Source document —
Panel 4 — cumulative flagging by iteration. Rapid plateau in 2–4 iterations is healthy — the iteration loop converges on a stable flag set. Linear growth without plateau, especially if the run hits the flag_fraction_exceeded abort, is the non-converging signature: each iteration peels off another batch as the active set keeps shifting. There is no fixed point because the underlying mismatch (bimodal distribution against single-distribution thresholds) cannot be resolved by iterating.

Panel 5 — consecutive-flag run lengths. Healthy: tall length-1 bar, short tail. The orange and red bins (“5–9”, “10+”) count runs of consecutively flagged fixes — long runs are not what discrete GPS errors look like; they are what happens when the bird flies through a region the detector treats as “anomalous” for hours at a time.

The diagnostic notes printed by mt_diagnose_clean_track() summarise these patterns in plain language and point at the remedy.

A clean run for contrast — CPF_B (synthetic, no truth outliers)

The bundled CPF_B track is documented as clean (no injected outliers). A healthy run + diagnostic should look very different from Pettstadt1.

syn <- mt_read(system.file("extdata/synthetic_tracks.csv.gz",
                             package = "move2utils"))
syn <- syn[!st_is_empty(syn), ]
m_B <- syn[mt_track_id(syn) == "CPF_B", ]
res_B <- mt_clean_track(m_B, plot = FALSE, remove = FALSE, silent = TRUE)
cat(sprintf("CPF_B: %d / %d flagged (%.4f%%)\n",
            sum(res_B$is_outlier), nrow(res_B),
            100 * mean(res_B$is_outlier)))
#> CPF_B: 0 / 3537 flagged (0.0000%)
mt_diagnose_clean_track(res_B)

Tasks and exercises —
1) Could you duplicate the part of the track-cleaning text that begins at the words "The diagnostic notes" and stops after "no truth outliers)"?
2) Can you write the next part of the track-cleaning text, carrying on after its final line?

Data supplied —
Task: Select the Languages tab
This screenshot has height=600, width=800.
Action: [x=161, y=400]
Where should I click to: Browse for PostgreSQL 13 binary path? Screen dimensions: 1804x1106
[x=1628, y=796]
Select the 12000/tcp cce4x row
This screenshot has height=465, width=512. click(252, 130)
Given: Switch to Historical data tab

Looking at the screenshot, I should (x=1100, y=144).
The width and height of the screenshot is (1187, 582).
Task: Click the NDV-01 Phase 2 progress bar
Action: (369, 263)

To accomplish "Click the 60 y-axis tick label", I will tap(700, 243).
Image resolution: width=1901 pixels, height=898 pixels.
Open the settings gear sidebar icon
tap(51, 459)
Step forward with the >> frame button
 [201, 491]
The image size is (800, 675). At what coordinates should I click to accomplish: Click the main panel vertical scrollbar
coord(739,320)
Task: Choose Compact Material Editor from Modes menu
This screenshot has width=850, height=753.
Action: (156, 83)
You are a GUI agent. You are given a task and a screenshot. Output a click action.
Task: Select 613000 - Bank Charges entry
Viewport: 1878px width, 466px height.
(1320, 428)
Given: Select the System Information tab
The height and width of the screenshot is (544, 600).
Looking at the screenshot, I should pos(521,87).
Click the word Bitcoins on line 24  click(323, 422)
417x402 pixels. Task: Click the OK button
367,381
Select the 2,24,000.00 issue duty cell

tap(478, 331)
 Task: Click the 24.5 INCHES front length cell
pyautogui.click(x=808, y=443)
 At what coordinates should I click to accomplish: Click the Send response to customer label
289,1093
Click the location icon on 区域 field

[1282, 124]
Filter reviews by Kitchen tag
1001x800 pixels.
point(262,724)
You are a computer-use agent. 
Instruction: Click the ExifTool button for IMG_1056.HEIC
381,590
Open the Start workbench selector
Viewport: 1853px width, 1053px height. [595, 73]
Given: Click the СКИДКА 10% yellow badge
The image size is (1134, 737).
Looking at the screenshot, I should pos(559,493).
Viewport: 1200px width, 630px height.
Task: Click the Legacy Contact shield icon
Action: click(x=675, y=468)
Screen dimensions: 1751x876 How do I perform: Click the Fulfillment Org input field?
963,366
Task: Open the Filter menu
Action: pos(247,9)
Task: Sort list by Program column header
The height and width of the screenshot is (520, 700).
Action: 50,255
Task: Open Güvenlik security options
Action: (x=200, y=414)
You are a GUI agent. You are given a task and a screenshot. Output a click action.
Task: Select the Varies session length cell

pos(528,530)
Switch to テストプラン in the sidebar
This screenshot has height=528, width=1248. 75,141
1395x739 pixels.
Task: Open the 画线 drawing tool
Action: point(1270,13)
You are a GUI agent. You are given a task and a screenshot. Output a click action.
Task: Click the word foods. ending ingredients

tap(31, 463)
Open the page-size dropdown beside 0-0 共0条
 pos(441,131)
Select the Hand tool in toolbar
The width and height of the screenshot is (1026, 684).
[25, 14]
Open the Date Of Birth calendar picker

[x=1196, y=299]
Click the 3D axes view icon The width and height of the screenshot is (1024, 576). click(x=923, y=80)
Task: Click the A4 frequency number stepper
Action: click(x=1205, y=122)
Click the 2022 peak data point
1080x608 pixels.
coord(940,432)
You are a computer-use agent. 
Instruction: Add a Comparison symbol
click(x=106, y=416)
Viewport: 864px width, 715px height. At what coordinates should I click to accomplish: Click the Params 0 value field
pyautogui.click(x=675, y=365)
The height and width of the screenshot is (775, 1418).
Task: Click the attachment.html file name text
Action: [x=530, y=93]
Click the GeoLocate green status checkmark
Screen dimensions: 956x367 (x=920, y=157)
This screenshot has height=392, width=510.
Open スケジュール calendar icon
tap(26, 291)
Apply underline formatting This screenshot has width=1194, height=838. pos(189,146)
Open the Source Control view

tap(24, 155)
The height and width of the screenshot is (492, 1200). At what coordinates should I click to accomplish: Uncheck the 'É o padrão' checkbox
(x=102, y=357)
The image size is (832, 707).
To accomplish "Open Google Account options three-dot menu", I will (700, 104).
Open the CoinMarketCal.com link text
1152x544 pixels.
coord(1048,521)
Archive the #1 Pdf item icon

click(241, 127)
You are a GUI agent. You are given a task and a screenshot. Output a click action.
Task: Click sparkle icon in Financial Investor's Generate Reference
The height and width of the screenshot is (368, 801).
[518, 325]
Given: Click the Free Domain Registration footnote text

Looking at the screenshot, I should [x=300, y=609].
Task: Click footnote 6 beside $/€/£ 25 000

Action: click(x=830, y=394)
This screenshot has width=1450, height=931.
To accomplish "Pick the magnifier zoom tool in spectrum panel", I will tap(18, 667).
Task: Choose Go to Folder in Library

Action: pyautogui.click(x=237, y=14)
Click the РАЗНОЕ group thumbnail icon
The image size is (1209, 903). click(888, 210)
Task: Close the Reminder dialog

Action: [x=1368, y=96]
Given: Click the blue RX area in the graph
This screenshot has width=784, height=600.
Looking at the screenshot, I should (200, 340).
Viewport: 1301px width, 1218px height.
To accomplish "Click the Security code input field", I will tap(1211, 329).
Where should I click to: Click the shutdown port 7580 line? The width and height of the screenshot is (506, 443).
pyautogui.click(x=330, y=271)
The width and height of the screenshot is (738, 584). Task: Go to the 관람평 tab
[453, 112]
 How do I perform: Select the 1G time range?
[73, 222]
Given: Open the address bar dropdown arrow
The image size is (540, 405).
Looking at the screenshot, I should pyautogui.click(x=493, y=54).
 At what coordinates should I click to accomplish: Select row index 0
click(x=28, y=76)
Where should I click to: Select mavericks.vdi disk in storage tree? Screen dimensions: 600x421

Results —
1)
The diagnostic notes printed by mt_diagnose_clean_track() summarise these patterns in plain language and point at the remedy.

A clean run for contrast — CPF_B (synthetic, no truth outliers)

2)
#> === mt_diagnose_clean_track: no concerns flagged. ===

What you see: Panel 1 has a single dominant mode, Panel 2 is flat, Panel 3 has zero or almost-zero bars, Panel 4 plateaus at iteration 1, Panel 5 shows mostly run length 1 (or no flags at all). The diagnostic prints “no concerns flagged” — the run was healthy.

A multi-individual study

When you pass a multi-track result, panels 1–5 focus on the individual with the highest flag rate by default, and panel 6 shows a per- individual dotplot for at-a-glance triage of which animals to inspect next. Pass individual = "..." to focus a specific track.

res_multi <- mt_clean_track(study, mass = my_mass_named, mode = "flying",
                              compact = TRUE, plot = FALSE, remove = FALSE)

## Default focus = highest-flag-rate individual
mt_diagnose_clean_track(res_multi)

## Or focus on a specific bird
mt_diagnose_clean_track(res_multi, individual = "Benjamin 7206 E0706")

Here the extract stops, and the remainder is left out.